__Exercícios__.
A) Transcreva do excerto o trecho que começa em "Se, a pretexto" e vai até "orçamentais.", inclusive.
B) Segundo o excerto, em que momento foi lançada a proposta de ‘refundação’ do memorando de entendimento?
C) Resuma em duas frases o excerto sobre a ‘refundação’ do memorando.

Uma enorme mistificação
Lançar a proposta de ‘refundação’ do chamado memorando de entendimento
nas vésperas do debate parlamentar do Orçamento do Estado (OE) e
utilizar esse subterfúgio para desviar as atenções das medidas previstas
nesse OE não passa – como diria Vítor Gaspar – de uma enorme
mistificação.
Se, a pretexto da ‘refundação’ do memorando, o Governo
estivesse verdadeiramente empenhado em discutir as funções sociais do
Estado – e a sua sustentabilidade futura –, não poderia ter escolhido
ocasião mais inoportuna e disparatada. É que essa discussão, para ser
útil nas actuais circunstâncias, só faria sentido antes de definidas as
linhas mestras do OE, permitindo influenciar a filosofia e os objectivos
orçamentais.
Ao propor-se abrir um debate sobre o papel do
Estado, sobrepondo-o ao tema fundamental da actualidade parlamentar, o
Governo encenou uma fuga em frente para disfarçar a generalizada
convicção – partilhada, inconfessadamente, por ele próprio – de que o OE
para 2013 está, à partida, condenado ao desastre.

__Material extraído__.
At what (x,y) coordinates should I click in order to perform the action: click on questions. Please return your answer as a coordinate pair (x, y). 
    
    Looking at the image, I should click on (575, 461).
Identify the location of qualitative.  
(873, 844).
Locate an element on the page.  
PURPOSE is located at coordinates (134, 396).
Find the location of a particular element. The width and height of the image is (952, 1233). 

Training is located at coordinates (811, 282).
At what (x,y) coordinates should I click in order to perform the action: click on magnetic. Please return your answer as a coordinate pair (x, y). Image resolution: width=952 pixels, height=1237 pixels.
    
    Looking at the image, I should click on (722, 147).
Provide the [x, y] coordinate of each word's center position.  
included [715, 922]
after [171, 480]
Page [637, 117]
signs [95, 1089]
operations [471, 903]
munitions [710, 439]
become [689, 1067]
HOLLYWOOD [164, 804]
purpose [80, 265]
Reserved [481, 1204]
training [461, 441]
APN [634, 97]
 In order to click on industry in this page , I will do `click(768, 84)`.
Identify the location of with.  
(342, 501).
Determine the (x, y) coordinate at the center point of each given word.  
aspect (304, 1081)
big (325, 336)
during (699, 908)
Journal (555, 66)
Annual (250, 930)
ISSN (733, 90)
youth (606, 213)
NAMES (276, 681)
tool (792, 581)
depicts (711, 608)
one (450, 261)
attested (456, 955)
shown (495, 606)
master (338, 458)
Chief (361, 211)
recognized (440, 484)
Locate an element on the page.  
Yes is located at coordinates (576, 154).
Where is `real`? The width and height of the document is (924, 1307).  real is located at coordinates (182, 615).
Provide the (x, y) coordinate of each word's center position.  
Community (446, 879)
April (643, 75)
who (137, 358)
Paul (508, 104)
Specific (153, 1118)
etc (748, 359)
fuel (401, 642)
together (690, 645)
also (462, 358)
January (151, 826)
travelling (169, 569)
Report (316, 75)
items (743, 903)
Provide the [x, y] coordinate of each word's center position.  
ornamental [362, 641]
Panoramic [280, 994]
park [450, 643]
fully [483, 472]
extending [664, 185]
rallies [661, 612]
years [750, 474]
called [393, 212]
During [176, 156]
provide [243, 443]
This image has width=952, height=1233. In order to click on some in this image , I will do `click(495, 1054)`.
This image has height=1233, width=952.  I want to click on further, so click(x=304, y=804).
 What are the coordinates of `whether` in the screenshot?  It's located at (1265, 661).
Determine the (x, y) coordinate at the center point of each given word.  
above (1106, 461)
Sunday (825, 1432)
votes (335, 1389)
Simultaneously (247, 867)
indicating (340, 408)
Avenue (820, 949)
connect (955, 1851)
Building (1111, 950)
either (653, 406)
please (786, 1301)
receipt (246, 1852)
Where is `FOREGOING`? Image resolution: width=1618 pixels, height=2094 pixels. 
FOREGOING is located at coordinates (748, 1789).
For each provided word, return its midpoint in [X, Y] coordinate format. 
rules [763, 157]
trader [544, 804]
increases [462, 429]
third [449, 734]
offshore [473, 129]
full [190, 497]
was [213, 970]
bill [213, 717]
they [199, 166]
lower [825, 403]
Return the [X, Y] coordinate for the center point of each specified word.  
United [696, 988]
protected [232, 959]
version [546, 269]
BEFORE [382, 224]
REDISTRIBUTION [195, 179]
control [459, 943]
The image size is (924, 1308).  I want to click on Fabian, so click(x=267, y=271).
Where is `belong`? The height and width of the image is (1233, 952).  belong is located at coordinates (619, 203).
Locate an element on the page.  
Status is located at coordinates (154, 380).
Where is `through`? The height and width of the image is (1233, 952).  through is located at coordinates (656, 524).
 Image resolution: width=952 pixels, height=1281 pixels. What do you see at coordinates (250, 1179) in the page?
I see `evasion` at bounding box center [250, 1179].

__Soluções__.
A)
Se, a pretexto da ‘refundação’ do memorando, o Governo
estivesse verdadeiramente empenhado em discutir as funções sociais do
Estado – e a sua sustentabilidade futura –, não poderia ter escolhido
ocasião mais inoportuna e disparatada. É que essa discussão, para ser
útil nas actuais circunstâncias, só faria sentido antes de definidas as
linhas mestras do OE, permitindo influenciar a filosofia e os objectivos
orçamentais.

B) Nas vésperas do debate parlamentar do Orçamento do Estado.

C) Lançar a proposta de ‘refundação’ do memorando de entendimento nas vésperas do debate parlamentar do Orçamento do Estado, para desviar as atenções das medidas nele previstas, é uma enorme mistificação. Uma discussão séria sobre as funções sociais do Estado só faria sentido antes de definidas as linhas mestras do OE, e com esta fuga em frente o Governo procura disfarçar a convicção, que ele próprio partilha, de que o OE para 2013 está condenado ao desastre.